- [What is needed]:
Only one stretch of the data is wanted: the line containing "公司简介 (98, 2380)", the line containing "Meetups (532, 8)", and every line between them, copied exactly.

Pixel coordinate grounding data

═══

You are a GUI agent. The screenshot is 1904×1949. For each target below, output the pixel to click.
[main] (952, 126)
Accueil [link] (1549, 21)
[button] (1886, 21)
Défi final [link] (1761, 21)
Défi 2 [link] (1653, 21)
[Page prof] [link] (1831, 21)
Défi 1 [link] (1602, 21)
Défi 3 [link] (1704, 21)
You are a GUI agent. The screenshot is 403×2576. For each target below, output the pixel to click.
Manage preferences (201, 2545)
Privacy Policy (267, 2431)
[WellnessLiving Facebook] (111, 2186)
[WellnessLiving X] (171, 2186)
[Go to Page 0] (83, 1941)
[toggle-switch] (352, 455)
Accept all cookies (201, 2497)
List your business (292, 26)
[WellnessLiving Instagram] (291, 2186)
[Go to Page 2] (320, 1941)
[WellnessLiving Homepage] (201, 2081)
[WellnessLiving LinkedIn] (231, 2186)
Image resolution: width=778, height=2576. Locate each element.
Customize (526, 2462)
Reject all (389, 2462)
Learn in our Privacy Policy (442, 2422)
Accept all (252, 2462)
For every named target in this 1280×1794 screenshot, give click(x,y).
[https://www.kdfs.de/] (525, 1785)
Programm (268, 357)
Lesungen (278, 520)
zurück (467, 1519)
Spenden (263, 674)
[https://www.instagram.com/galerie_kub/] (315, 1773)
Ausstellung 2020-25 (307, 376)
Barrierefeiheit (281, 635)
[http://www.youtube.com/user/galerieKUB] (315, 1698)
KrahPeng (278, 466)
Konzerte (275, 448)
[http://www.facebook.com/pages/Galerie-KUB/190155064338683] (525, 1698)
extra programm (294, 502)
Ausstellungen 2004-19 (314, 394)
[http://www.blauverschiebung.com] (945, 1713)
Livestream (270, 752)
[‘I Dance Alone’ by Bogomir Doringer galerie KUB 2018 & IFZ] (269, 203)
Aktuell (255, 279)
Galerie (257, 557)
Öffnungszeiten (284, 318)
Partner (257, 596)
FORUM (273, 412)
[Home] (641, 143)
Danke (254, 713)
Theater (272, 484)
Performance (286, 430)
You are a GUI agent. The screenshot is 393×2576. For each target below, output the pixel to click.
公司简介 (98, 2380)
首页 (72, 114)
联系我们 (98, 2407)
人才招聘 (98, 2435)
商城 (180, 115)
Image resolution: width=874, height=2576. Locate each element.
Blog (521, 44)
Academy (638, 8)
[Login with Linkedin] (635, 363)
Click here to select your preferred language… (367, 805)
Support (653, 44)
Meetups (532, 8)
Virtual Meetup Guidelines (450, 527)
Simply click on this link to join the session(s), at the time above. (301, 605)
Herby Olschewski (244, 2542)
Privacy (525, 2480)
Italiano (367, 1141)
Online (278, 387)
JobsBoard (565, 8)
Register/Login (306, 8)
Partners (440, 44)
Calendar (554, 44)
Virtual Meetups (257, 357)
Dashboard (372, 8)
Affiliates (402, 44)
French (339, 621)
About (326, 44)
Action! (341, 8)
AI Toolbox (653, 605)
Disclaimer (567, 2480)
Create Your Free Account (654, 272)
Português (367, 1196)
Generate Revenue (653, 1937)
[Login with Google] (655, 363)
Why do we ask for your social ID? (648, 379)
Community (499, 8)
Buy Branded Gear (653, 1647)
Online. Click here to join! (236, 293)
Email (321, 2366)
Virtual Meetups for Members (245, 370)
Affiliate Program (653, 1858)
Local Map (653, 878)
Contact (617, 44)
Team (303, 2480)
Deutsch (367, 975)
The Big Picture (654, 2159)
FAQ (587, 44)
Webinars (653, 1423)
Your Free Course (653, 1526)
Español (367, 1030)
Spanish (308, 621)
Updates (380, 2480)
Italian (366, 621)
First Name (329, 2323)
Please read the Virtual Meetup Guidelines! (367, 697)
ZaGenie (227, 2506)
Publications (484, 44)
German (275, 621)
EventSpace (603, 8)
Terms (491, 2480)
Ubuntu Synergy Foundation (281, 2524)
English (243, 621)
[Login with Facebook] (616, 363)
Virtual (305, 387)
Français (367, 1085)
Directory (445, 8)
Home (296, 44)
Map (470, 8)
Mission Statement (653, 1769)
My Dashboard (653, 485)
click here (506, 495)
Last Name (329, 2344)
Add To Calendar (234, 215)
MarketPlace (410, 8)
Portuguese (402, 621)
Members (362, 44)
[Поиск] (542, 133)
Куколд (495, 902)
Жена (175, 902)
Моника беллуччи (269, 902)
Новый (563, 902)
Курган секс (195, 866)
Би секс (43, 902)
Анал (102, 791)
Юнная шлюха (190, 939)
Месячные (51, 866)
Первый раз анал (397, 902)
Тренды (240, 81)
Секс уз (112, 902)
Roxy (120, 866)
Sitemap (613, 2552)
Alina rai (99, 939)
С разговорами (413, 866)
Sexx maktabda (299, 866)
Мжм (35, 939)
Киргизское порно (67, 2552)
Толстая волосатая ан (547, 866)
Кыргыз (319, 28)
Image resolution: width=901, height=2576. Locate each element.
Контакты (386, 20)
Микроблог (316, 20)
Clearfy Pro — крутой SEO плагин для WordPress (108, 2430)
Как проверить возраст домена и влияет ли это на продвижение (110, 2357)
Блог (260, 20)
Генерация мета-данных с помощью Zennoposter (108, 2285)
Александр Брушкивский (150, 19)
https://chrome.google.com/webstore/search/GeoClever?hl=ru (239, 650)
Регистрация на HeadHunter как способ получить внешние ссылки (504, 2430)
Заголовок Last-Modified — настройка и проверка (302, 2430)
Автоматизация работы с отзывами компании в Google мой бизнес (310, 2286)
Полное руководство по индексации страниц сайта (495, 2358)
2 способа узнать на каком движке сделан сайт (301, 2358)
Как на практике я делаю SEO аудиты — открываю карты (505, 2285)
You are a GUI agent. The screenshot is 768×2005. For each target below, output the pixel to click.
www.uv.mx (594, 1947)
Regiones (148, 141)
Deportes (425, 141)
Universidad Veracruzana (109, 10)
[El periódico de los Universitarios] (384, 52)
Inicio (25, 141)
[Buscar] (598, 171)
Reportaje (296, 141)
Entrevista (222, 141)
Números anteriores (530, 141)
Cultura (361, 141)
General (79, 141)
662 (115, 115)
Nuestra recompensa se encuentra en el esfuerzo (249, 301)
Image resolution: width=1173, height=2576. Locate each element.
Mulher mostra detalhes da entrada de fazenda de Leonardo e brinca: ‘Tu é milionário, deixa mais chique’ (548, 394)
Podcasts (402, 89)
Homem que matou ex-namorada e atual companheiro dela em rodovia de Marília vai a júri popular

═══

- [Response to this task]:
公司简介 (98, 2380)
首页 (72, 114)
联系我们 (98, 2407)
人才招聘 (98, 2435)
商城 (180, 115)
Image resolution: width=874, height=2576. Locate each element.
Blog (521, 44)
Academy (638, 8)
[Login with Linkedin] (635, 363)
Click here to select your preferred language… (367, 805)
Support (653, 44)
Meetups (532, 8)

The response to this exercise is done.